Гаевой взглянул на Мокшина — тот недовольно поморщился.

— Не стоило бы обходить директора, — сумрачно сказал Мокшин и снял очки. — Распоряжение должно исходить от него.

Первухин заерзал на стуле, хотел что-то сказать, но удержался: видимо, решил послушать, что будет дальше.

— Но директор отказался дать такое распоряжение. А танковому заводу помочь нужно в кратчайший срок, — настаивал Гаевой.

Мокшин подумал и тут же вызвал начальника вальцетокарной.

Огромная машина с грохотом дробила стальными челюстями известняк. Казалось, она привлекла все внимание директора, который стоял, опершись на дрожавший барьер.

Но Ротов не видел ни камнедробилки, ни начальника известковых карьеров, несколько раз проходившего мимо него в надежде, что директор заметит и заговорит, — мысли его были заняты другим. «С мнением Свиридова нельзя не считаться — непревзойденный калибровщик. Но когда он ошибся? Сказав «нет» или сказав «да»? Вероятно, все же в первый раз. Значит профиль прокатать можно. Ох, и подвел, шельмец! Теперь уже Гаевой не отступится».

Ротов невольно нащупал в кармане письмо строгальщика с танкового завода и только сейчас представил себе с полной ясностью, что творится там. Работают по двенадцать часов без выходных и то не успевают. Вспомнил измученного майора, заснувшего в кабинете. «Придется осваивать профиль, — решил он. — Если не удастся — шкуру сниму со Свиридова, чтобы не мутил воду. А если получится?..»

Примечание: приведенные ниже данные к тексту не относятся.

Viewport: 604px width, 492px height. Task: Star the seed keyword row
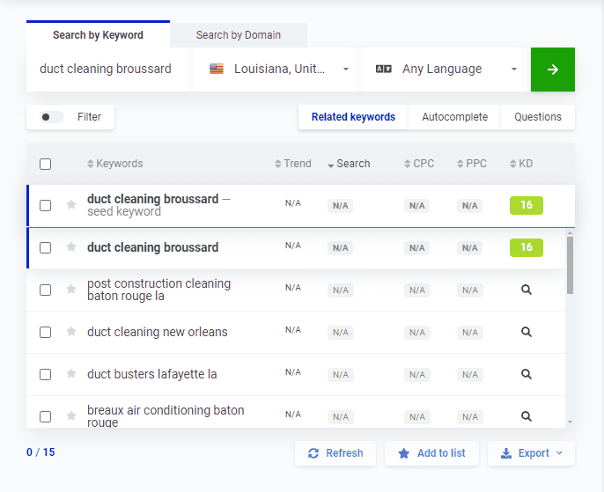(71, 205)
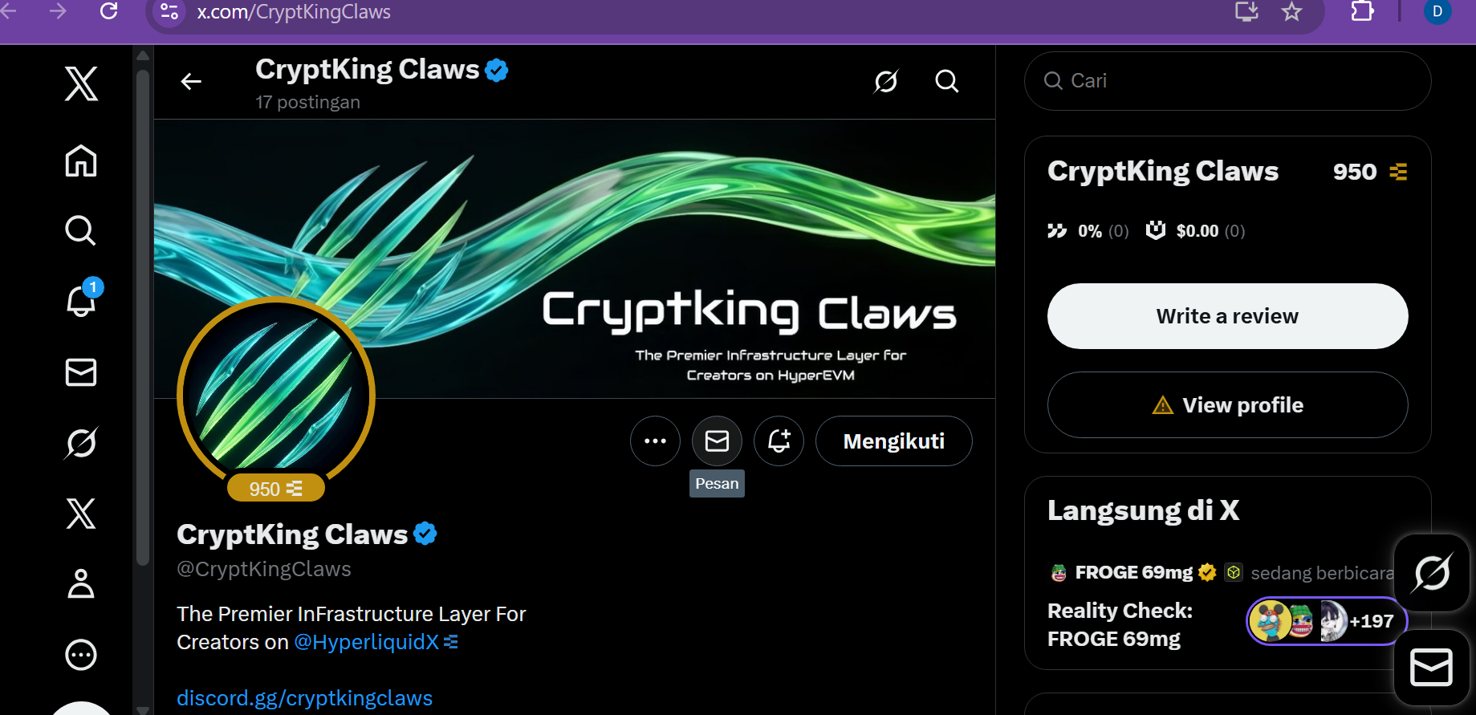Open the Explore search icon in the sidebar
This screenshot has height=715, width=1476.
point(81,230)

Резко отодвинувшись от барьера, Ротов зашагал по площадке. «Если получится… тогда срам. Перед всеми в дураках окажусь. И в каких! Всем клялся: «Невозможно, сам проверял, сам подсчитывал». Ну, посмотрим еще, кто окажется прав».

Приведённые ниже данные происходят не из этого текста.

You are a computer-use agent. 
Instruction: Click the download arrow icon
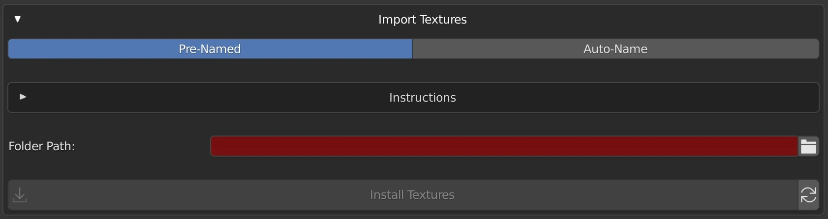20,195
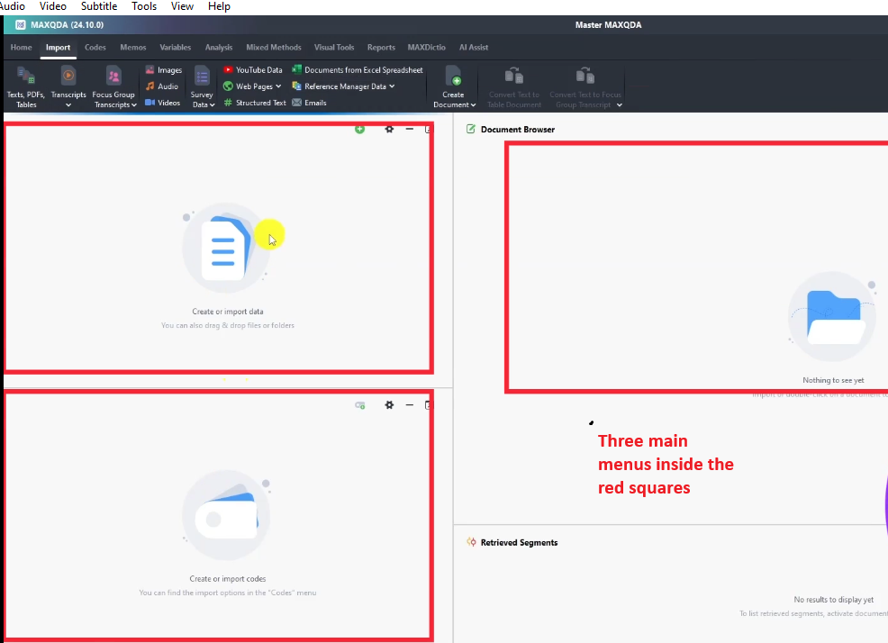Expand the Transcripts dropdown
The height and width of the screenshot is (643, 888).
click(x=68, y=105)
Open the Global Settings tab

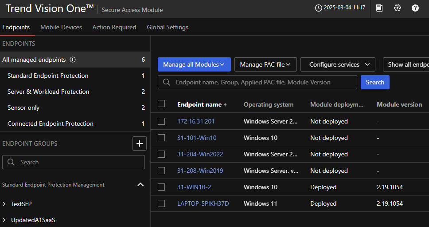click(168, 27)
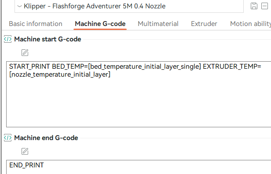Select the Machine G-code tab

click(100, 24)
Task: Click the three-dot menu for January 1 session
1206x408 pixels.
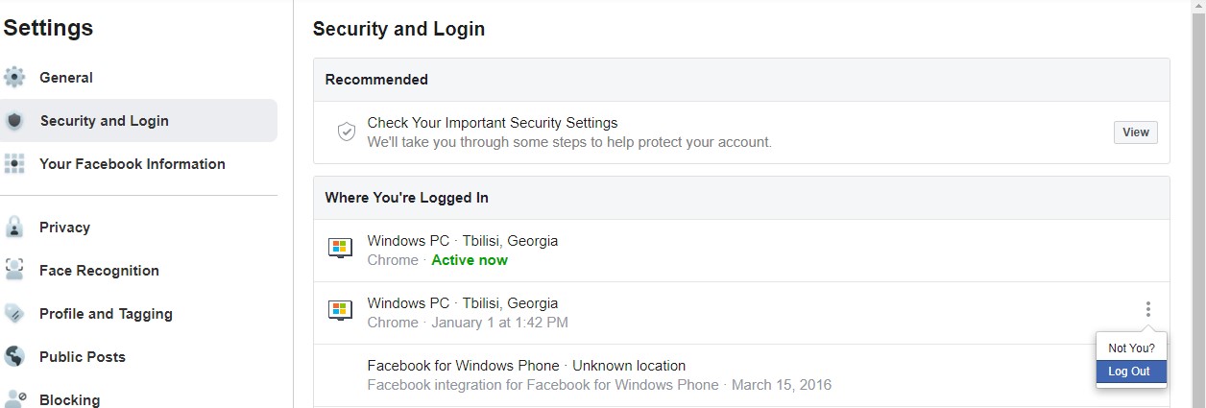Action: pos(1147,309)
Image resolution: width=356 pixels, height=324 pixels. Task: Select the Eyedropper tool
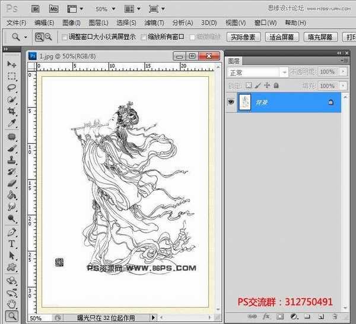pyautogui.click(x=12, y=124)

Он прошел в будку дежурных мастеров, вызвал к телефону начальника вальцетокарной мастерской и приказал ночью приступить к изготовлению валков по калибровке Свиридова, пообещав премию, если задание будет выполнено досрочно.

Начальник вальцетокарной был человек с тактом. Он не сказал, что такое распоряжение уже получил от главного инженера.

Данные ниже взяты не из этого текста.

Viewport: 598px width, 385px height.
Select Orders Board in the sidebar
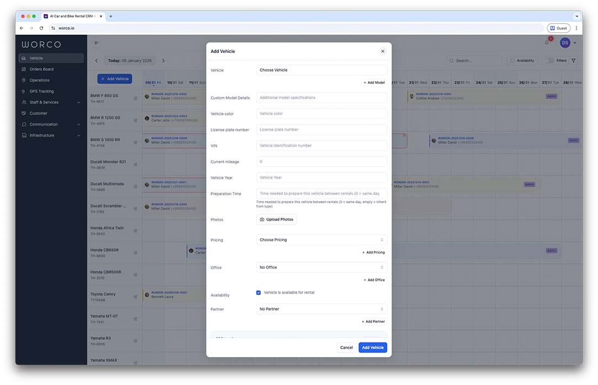click(x=41, y=69)
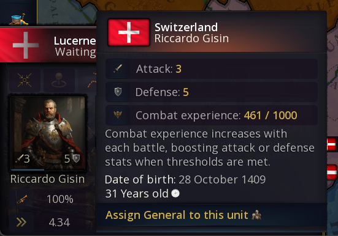
Task: Click the Attack: 3 stat row
Action: (212, 68)
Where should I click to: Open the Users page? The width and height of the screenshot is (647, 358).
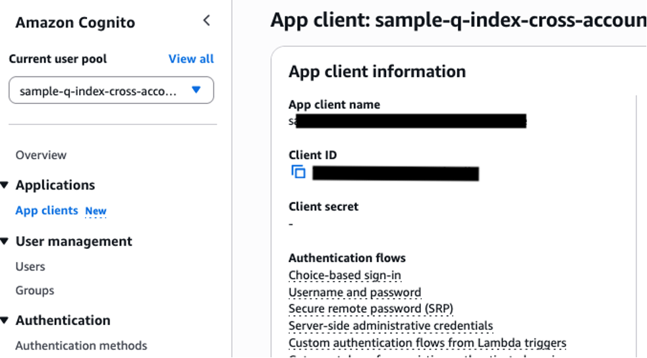coord(30,267)
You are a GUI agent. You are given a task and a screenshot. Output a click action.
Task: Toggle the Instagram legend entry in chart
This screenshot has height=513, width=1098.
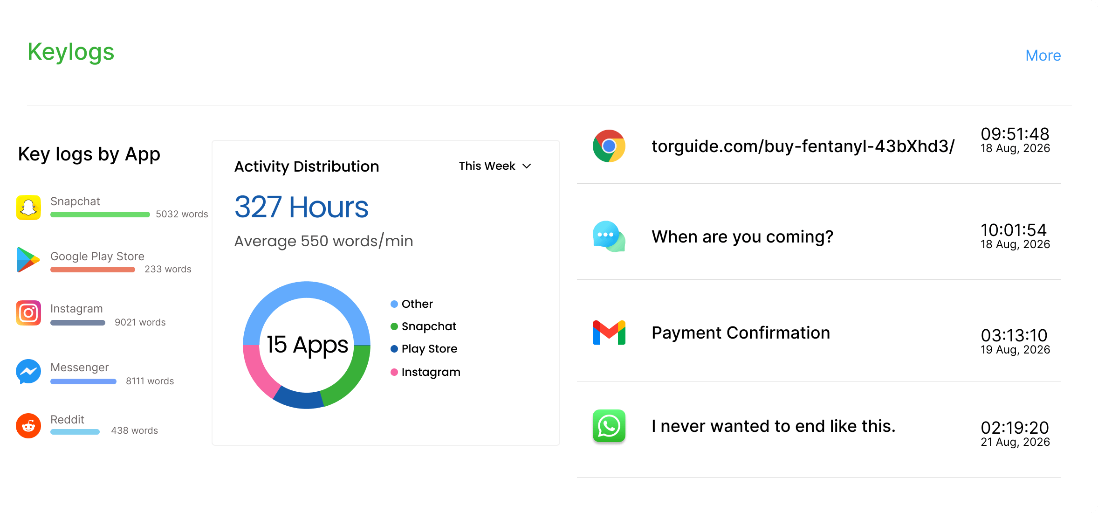click(425, 372)
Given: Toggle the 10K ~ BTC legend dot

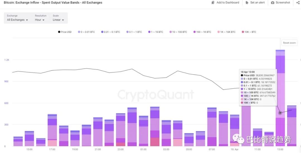Looking at the screenshot, I should click(243, 32).
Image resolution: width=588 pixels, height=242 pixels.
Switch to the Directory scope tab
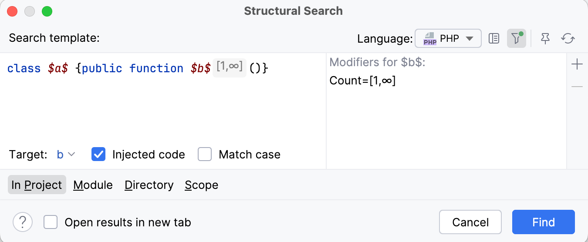tap(149, 185)
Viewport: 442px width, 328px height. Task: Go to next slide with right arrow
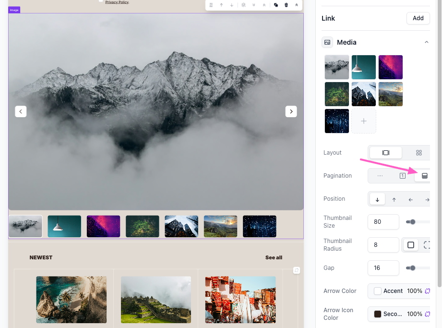point(291,111)
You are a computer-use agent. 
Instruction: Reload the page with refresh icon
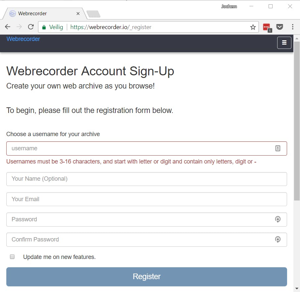31,27
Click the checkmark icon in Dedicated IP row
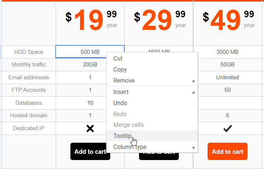 (227, 128)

Свалив с плеч тяжелый груз, просветлевший Ротов уже с иным настроением прошелся по площадке, тепло поздоровался с начальником карьеров, похвалил за работу, пожелал дальнейших успехов и уехал, оставив того в полном недоумении.

В ремонтный день бригада Первухина, выйдя на смену, быстро сняла валки на стане и установила новые с калибровкой Свиридова.

Когда раскаленная полоса металла легла на плиты, Свиридову показалось, что профиль удался, но, присмотревшись, он увидел: сложная гребенка, напоминающая своей конфигурацией хвост ласточки, не вышла. Калибровщик, однако, не унывал.

— Еще пересчитаю, валки переточим и в следующую субботу снова попробуем, — ободряюще сказал он Первухину.

Но и при вторичном испытании Свиридова снова постигла неудача. Гребенка получалась, но полосу гнуло вверх, вело в сторону, и она выходила из валков искореженной.

Первухин с остервенением бросил на чугунные плиты пола свою шапку, но тут же поднял ее, надел на голову, не отряхнув от пыли.

Директор, присутствовавший на испытании, взглянул на Свиридова — на лице ни тени смущения.

Калибровщик попросил подручного прокатать еще несколько заготовок, а сам, не отрываясь, следил за поведением металла.

Когда плиты перед станом покрылись гнутыми, как гигантские штопоры, полосами, Свиридов поднял руку.

— Довольно! — И подошел к Ротову. — Приходите в следующую субботу, посмотрите, как пойдет.

Ротов метнул на него возмущенный взгляд.

— В субботу? Да вы в своем уме! На танковом люди по полсуток работают, а вы еще неделю тянуть думаете! Сегодня же переточить валки, завтра снова пробуйте.

Возражения начальника цеха, которому не хотелось снизить выполнение плана из-за опытов, Ротов выслушать отказался.

На испытания нового профиля Гаевой не ходил, однако обо всем, что делалось на стане, знал от Первухина. Вальцовщик жаловался то на начальника вальцетокарной мастерской, который якобы медленно вытачивал валки, то на Свиридова.

— Нарочно сделал такую калибровку, чтобы доказать правильность своего первого заключения. Почему-то у него все остальные профили с первого раза выходят, а сейчас в третий раз валки перетачивать будут! — возмущался он. — И почему вы, товарищ парторг, на этот саботаж сквозь пальцы смотрите?

Он так разбушевался, что Гаевой был вынужден выпроводить его из кабинета, посоветовав отоспаться.